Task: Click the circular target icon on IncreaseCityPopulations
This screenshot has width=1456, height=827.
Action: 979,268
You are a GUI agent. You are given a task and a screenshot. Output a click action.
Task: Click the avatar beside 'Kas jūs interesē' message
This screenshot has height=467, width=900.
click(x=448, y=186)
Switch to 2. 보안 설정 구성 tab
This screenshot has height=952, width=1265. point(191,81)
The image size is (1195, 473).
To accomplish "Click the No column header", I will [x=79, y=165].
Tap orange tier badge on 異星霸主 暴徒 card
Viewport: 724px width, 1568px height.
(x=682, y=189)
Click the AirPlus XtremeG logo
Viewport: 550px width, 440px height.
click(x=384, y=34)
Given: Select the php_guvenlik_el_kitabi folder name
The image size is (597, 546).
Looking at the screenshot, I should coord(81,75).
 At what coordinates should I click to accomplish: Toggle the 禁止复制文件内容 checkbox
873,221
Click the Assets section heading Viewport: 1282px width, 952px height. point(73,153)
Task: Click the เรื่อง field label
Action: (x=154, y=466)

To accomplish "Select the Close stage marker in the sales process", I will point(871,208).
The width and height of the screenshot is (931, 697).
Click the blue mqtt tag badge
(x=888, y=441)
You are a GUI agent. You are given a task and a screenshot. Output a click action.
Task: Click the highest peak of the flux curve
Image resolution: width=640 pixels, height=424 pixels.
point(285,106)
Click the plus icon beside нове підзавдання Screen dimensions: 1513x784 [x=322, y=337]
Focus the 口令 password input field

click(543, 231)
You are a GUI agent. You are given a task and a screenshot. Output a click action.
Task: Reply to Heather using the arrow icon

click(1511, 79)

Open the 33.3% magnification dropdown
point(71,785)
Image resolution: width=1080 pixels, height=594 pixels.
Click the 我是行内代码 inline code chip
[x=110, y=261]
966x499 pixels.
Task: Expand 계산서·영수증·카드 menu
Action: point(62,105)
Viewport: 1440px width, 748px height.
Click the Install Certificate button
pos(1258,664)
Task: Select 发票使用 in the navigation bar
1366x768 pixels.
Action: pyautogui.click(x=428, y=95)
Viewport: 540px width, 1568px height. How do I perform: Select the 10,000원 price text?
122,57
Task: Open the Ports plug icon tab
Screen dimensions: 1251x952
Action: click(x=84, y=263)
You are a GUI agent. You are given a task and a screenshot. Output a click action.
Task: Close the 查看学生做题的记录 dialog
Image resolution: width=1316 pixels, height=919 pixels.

- - - - -

Copy out everything from the line containing "The image size is (1195, 473)." down to the line containing "Looking at the", repeating those lines exactly.

**Finished answer**
The image size is (1195, 473).
To accomplish "Click the No column header", I will [x=79, y=165].
Tap orange tier badge on 異星霸主 暴徒 card
Viewport: 724px width, 1568px height.
(x=682, y=189)
Click the AirPlus XtremeG logo
Viewport: 550px width, 440px height.
click(x=384, y=34)
Given: Select the php_guvenlik_el_kitabi folder name
The image size is (597, 546).
Looking at the screenshot, I should coord(81,75).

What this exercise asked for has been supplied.